Consigne: Poursuivez l'extrait de décision de justice portant sur le procès-verbal d'huissier, à partir de sa dernière phrase.

Document:
Aussi, et alors que l’ensemble des documents joints au procès-verbal de l’huissier diligenté se trouvaient sur le lieu de travail de M. [H], sans comporter de mentions relatives à leur caractère personnel, et que bien au contraire, les photos transmises, qui ne sont pas de nature à corroborer l’existence d’une mise en scène orchestrée par la société, permettent de relever que les classeurs dans lesquels ces documents ont été trouvés avaient un aspect purement professionnel et se trouvaient situés à côté d’autres classeurs de même aspect, il ne saurait être fait grief à l’huissier de justice d’en avoir pris connaissance et d’en avoir fait état dans son procès-verbal.

A cet égard, il doit encore être relevé que, tout en invoquant le caractère privé des correspondances relatives à ses SCI Entramis et LHMG, M. [H] soutient qu’elles étaient clientes de la société Soficom depuis 2010, ce qui est d’ailleurs corroboré par le listing informatique, et exclut en conséquence leur caractère privé, et ce, d’autant que la plupart des correspondances ont été envoyées par M. [H] de son adresse mail professionnelle et au surplus, ont, pour nombre d’entre elles, été signées par lui en sa qualité d’expert-comptable de la société Soficom en utilisant son logo.

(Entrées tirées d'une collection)
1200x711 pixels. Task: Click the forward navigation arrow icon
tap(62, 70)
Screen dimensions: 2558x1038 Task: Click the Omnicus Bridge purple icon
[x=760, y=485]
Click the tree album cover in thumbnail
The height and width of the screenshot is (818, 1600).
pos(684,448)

Corrigé de l'exercice:
S’agissant plus particulièrement des correspondances avec le cabinet Sangy, s’il ressort des débats qu’il était l’avocat de M. [H] en sa qualité de gérant de la SCI LHMG et d’associé de la SCI Entramis, outre que ce cabinet était également client de la société Soficom et que certaines des pièces sont en lien avec cette qualité, là encore, non seulement, cette correspondance se trouvait dans les bureaux de la société Soficom, dans un dossier classé comme client de la société Soficom, et d’ailleurs répertorié comme tel depuis 2010 au regard des listings informatiques, mais en outre les correspondances du cabinet Sangy sont toutes adressées à

M. [H], non pas en visant son adresse personnelle mais avec la seule précision, en en-tête, de sa seule adresse mail professionnelle, aussi l’huissier de justice ne pouvait-il écarter ces pièces alors qu’elles étaient, a priori, destinées à M. [H], non pas en sa qualité de gérant des SCI mais en sa qualité d’expert-comptable de la société Soficom.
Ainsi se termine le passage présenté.